We have come to inspect the appropriateness of your living situation… after 20 years.
Anyway you might ask why bring adoption into it when Alejandro’s fiancée Missy (Amanda Seyfried) surely has parents that can be used for this purpose? She does, but the movie felt that Barry (David Rasche) and Muffin (Christine Ebersole) would be put to better use being racist.
So let’s all mourn the fact that my grandbabies will be beige.
Another reason to introduce the adoption factor is that all the extra parents come in handy later during the big showdown when it is revealed (in front of the entire wedding assembly, naturally) that everyone has slept with practically everyone else in the movie.
Ha ha… so…. that’s our story…. now who’s ready for a WEDDING!?
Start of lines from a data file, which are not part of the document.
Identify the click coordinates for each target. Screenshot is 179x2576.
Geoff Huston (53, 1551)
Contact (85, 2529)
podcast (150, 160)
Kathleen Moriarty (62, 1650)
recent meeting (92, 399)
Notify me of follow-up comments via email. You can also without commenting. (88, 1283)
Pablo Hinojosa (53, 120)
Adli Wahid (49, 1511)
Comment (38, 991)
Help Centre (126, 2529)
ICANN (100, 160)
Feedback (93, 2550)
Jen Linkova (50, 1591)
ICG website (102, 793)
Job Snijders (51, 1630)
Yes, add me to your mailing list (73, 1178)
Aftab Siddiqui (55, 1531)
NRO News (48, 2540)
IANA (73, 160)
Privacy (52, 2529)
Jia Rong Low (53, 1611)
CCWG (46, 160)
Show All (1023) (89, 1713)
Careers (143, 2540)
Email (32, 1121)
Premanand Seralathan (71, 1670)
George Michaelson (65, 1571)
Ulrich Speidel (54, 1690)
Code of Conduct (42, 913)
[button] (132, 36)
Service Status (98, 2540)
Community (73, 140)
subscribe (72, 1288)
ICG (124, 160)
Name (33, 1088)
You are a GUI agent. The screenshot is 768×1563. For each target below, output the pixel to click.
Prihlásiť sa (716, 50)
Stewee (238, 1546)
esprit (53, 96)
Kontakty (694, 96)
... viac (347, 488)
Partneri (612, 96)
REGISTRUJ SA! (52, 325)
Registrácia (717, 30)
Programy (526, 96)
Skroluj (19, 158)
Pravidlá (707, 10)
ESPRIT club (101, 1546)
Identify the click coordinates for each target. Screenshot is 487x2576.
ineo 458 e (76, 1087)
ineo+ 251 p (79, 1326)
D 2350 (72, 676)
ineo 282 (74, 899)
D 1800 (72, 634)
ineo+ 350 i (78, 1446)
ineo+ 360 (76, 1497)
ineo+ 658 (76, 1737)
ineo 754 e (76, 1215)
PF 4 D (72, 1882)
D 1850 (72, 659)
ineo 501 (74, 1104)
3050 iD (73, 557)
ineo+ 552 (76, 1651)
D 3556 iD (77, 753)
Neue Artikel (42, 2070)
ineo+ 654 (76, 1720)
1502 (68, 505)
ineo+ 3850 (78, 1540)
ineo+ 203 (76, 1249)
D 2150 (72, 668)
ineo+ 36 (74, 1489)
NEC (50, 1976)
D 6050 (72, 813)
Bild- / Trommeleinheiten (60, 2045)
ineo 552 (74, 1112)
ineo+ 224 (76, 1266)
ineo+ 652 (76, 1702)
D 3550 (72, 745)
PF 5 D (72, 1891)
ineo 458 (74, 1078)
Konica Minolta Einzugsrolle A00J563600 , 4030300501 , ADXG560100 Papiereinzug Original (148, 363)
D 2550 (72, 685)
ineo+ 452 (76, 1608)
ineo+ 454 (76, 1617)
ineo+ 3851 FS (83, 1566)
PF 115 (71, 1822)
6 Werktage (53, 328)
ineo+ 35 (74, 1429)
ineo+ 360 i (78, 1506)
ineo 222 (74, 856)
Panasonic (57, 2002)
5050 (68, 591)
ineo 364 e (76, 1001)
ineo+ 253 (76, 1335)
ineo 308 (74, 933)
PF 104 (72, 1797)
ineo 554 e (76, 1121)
Other non-adultry related subplots include Alejandro’s siblings Lyla (Katherine Heigl) and Jared (Topher Grace). Jared is a virgin horn-dog who is making a play for Alejandro’s nymphomaniac sister and Lyla is in a fight with her husband because she can’t get pregnant and is mad at her dad over the whole shacking up with her mom’s best friend thing.
Yup, we’re totally playing our stereotypes: the doofus and the bitch.
Oh, and Robin Williams is in this movie as the priest. This is shades of License to Wed, but I think we’d all prefer to forget that movie exists. Thankfully Robin Williams doesn’t go completely over the top and try to steal the show.
Sadly, the director won’t let me dress as a penguin or make balloon animals.
So, in short, The Big Wedding is the REAL It’s Complicated, which makes things difficult for Alejandro and Missy, the uber-cute, perfectly perfect couple who are just trying to have a perfectly perfect wedding prior to making the world’s most adorable babies.
Honey, do you ever worry our combined adorableness will open a black hole
in my womb that will suck in the earth?
Now, this much cuteness and madcap theatrics may turn a lot of you off, as will the contrived and ridiculous premise. It’s almost like a Shakespeare comedy, that’s how nutty it gets. On another week, it might have turned me off too (I doubt it, because it’s Ben Barnes, but it’s a theoretical possibility). But I had a lousy week and this movie was the perfect pick-me-up. So I would recommend it to you, also, if you need something light and funny to chase the shadows away.